* **What you have to do**
Update the data below by changing "Identify the location of" to "Find the position of" and keeping everything else the same. Leave the pictures out of your answer.

(A run of records)
________
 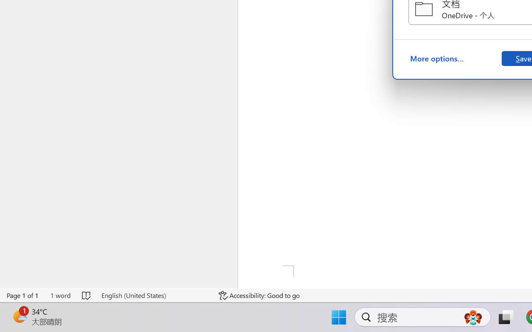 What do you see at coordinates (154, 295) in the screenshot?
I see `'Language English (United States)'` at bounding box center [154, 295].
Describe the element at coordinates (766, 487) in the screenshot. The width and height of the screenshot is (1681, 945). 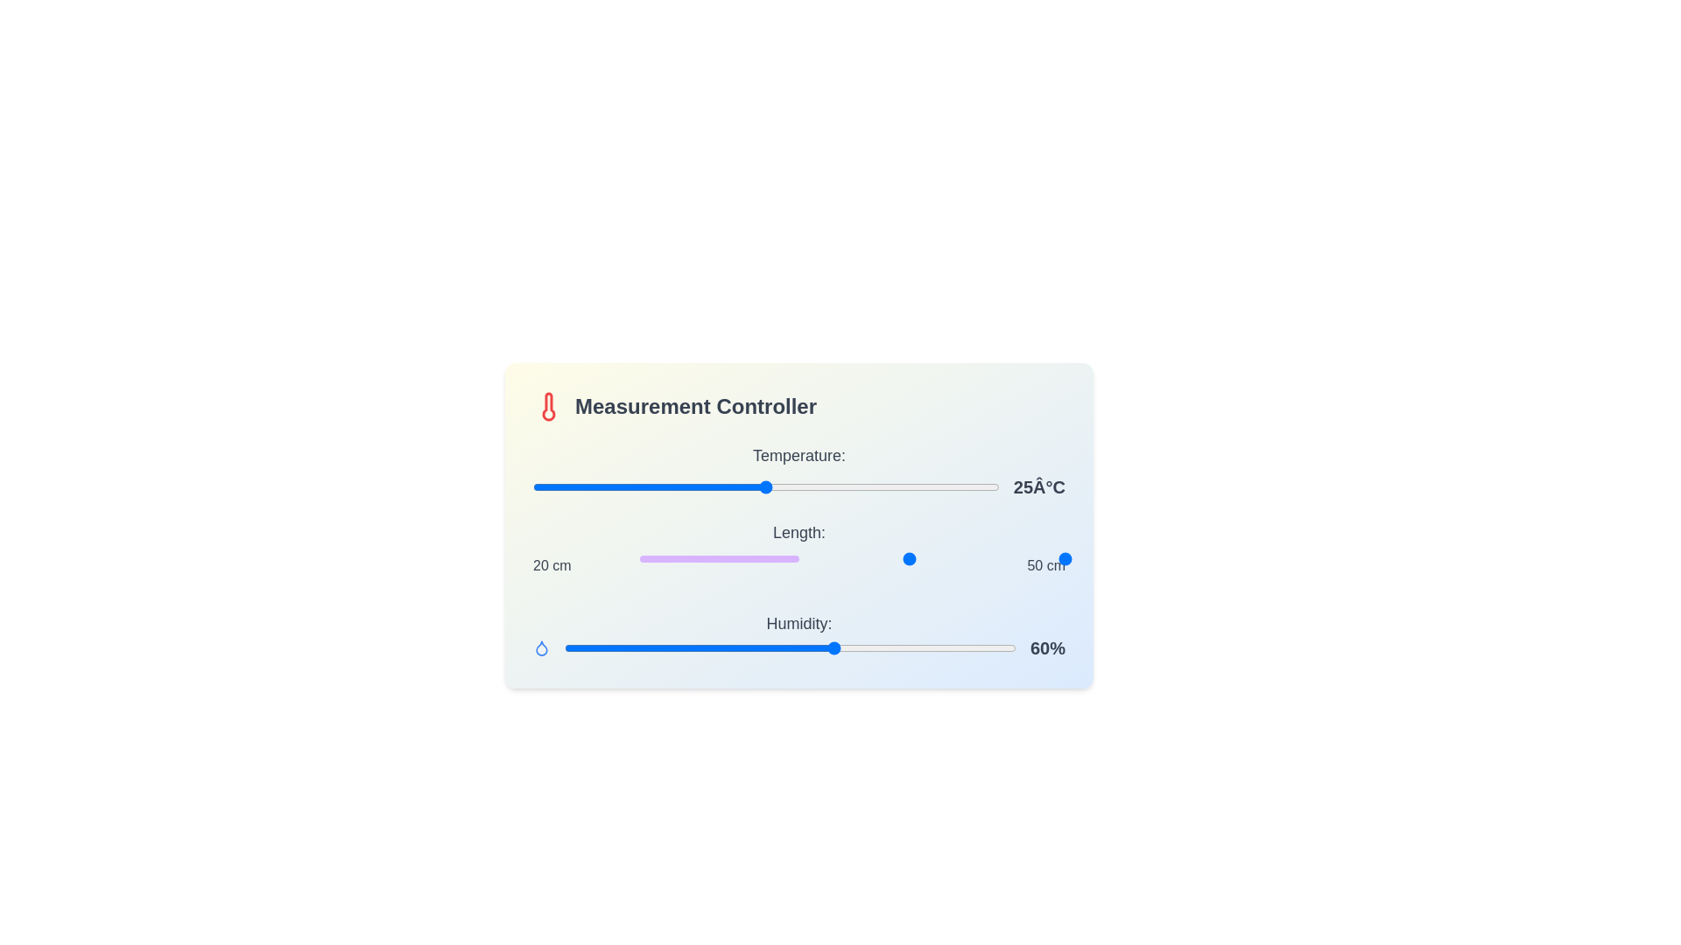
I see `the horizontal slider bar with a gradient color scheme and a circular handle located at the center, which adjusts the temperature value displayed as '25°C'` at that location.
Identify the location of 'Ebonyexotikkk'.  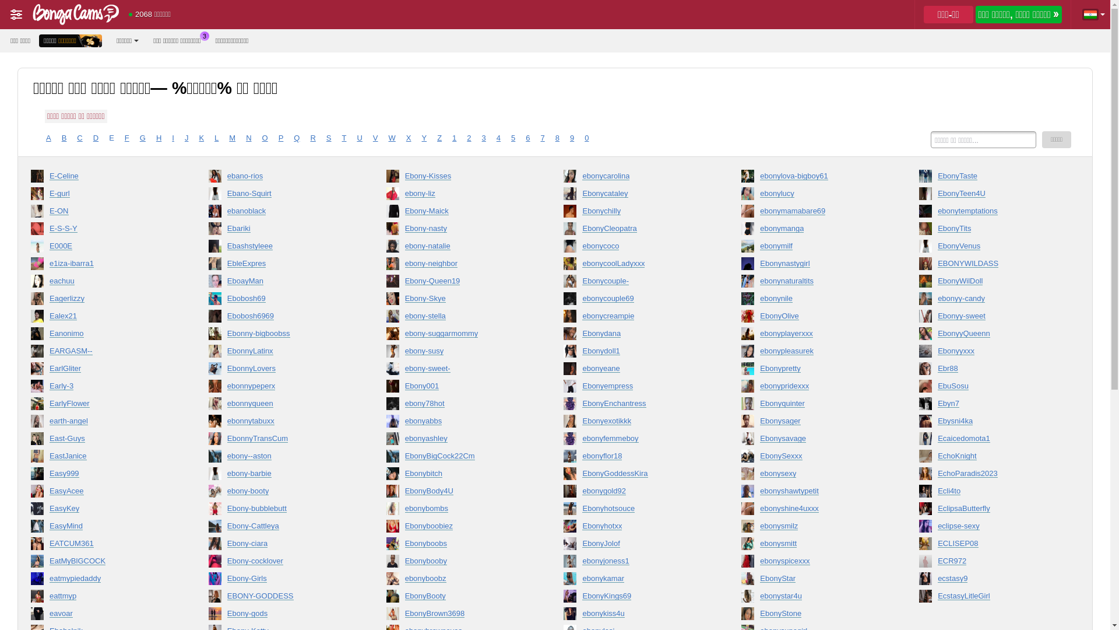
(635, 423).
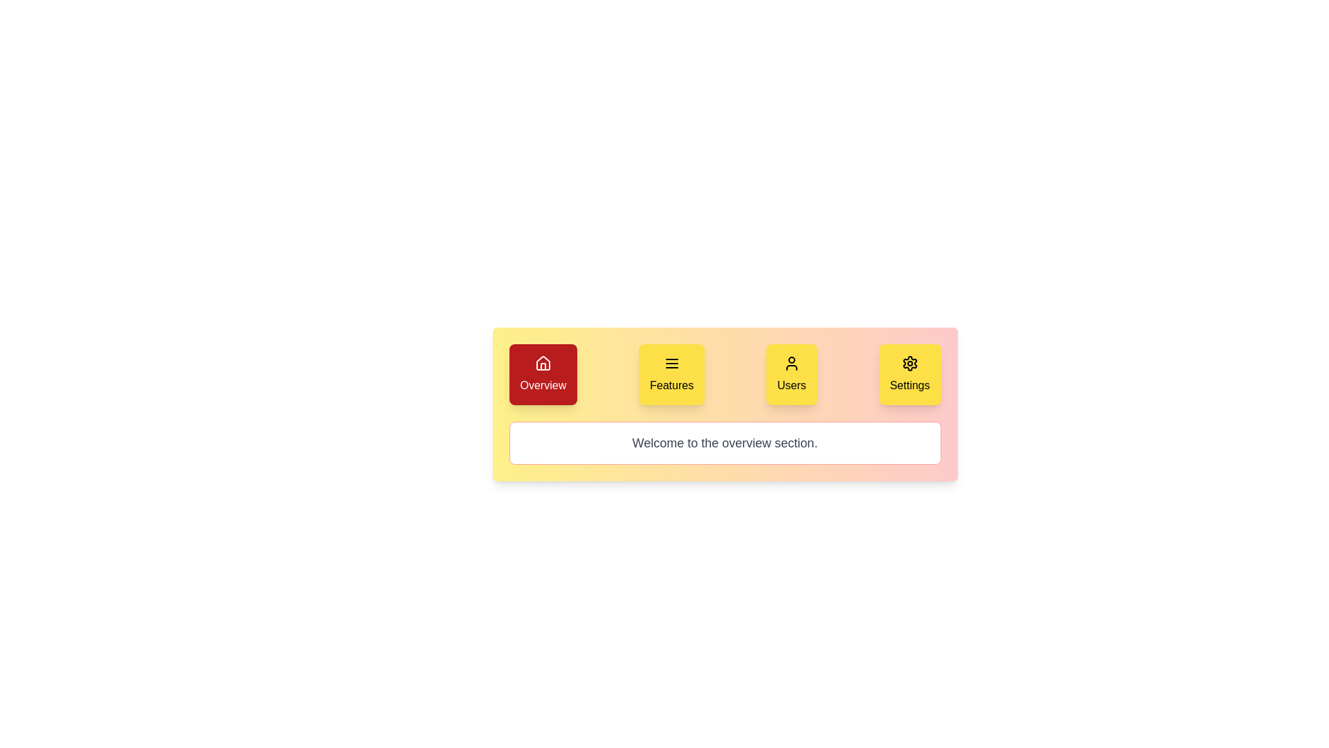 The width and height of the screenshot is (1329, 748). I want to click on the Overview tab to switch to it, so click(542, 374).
________
* **Output for this task**
  What do you see at coordinates (154, 295) in the screenshot?
I see `'Language English (United States)'` at bounding box center [154, 295].
Describe the element at coordinates (766, 487) in the screenshot. The width and height of the screenshot is (1681, 945). 
I see `the horizontal slider bar with a gradient color scheme and a circular handle located at the center, which adjusts the temperature value displayed as '25°C'` at that location.
Find the position of 'Ebonyexotikkk'.  
(635, 423).
 The width and height of the screenshot is (1329, 748). I want to click on the Overview tab to switch to it, so click(542, 374).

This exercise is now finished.